[EXERCISE DIRECTIONS]
From the line with "This screenshot has height=188, width=367." to the line with "The height and width of the screenshot is (517, 919).", output every line below exactly, both ends included. Skip the pictures.

Segment Start: MATERIAL PROVIDED

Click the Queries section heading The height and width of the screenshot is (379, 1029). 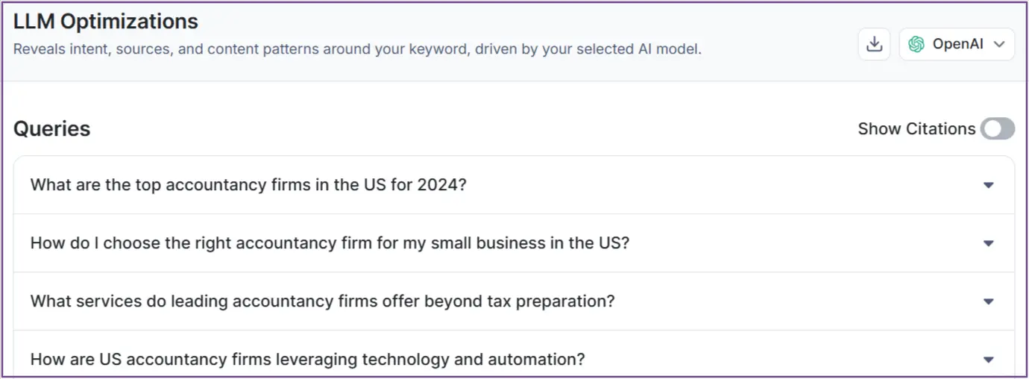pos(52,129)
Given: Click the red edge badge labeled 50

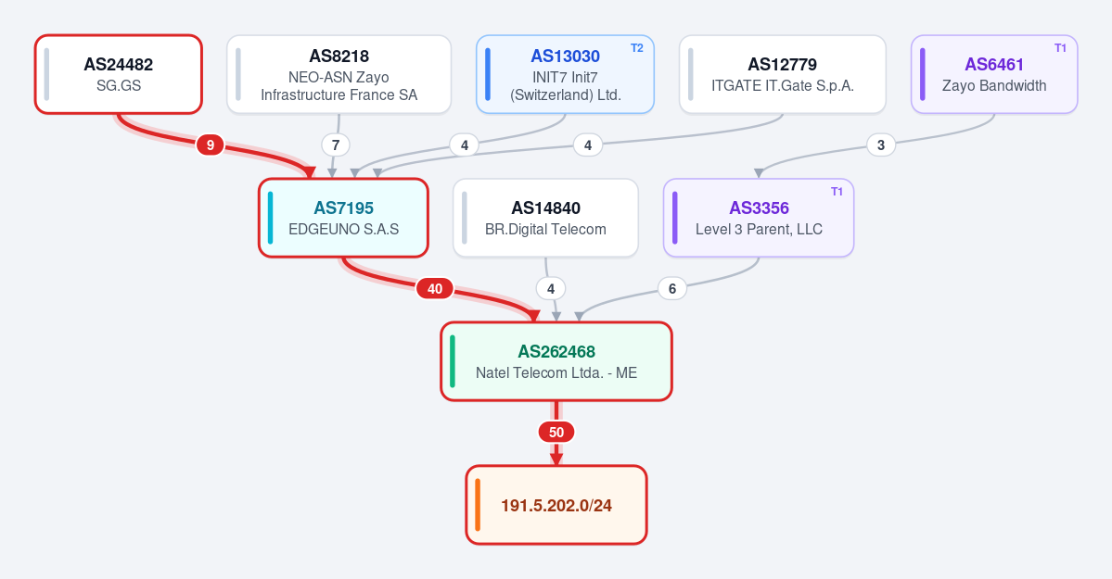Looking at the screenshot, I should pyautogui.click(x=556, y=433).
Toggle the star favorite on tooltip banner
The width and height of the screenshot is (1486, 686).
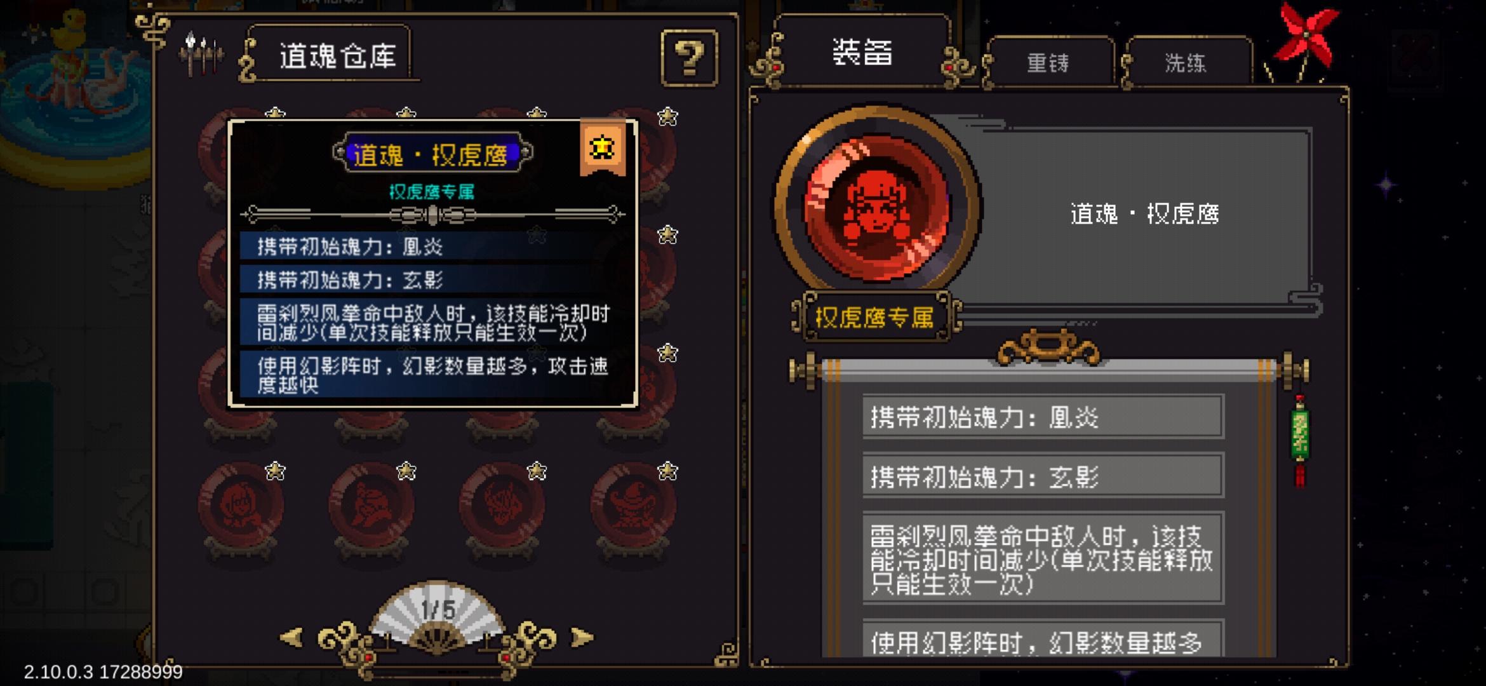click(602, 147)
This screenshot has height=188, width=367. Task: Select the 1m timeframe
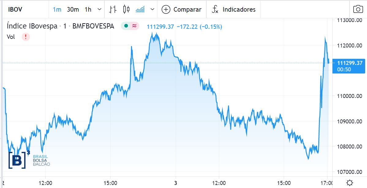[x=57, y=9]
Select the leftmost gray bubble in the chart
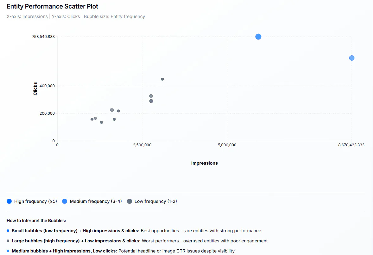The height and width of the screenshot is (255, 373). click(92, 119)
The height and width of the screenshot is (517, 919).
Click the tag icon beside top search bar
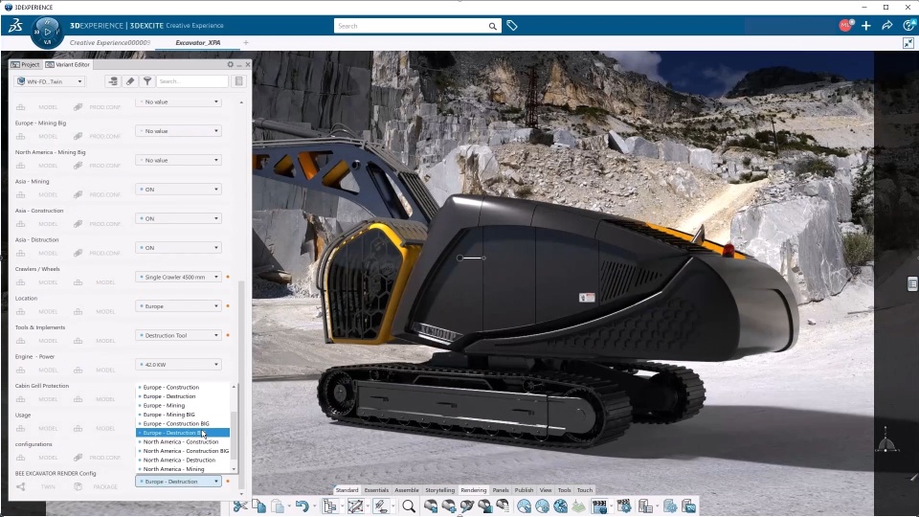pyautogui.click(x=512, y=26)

Segment End: MATERIAL PROVIDED
Segment Start: MATERIAL PROVIDED

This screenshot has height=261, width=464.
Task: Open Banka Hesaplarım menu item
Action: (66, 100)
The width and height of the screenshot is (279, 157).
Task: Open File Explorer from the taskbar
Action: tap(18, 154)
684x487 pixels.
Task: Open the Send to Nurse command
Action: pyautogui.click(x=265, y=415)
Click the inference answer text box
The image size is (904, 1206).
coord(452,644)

Segment End: MATERIAL PROVIDED
Segment Start: MATERIAL PROVIDED

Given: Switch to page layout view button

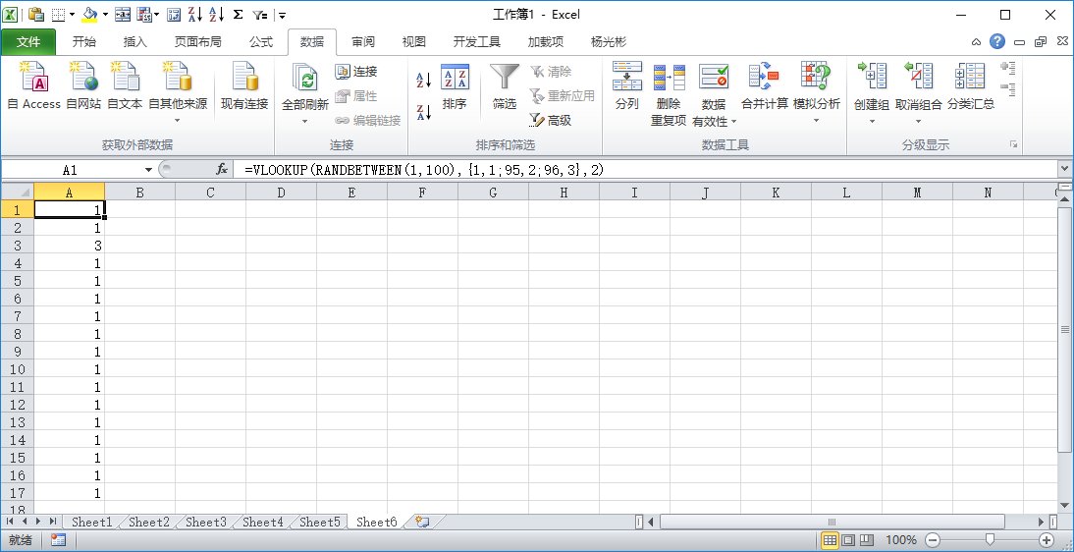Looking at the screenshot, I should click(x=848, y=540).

Segment End: MATERIAL PROVIDED

[ANSWER SPACE]
This screenshot has height=188, width=367. Task: Select the 1m timeframe
[x=57, y=9]
Select the leftmost gray bubble in the chart
The height and width of the screenshot is (255, 373). click(92, 119)
The height and width of the screenshot is (517, 919).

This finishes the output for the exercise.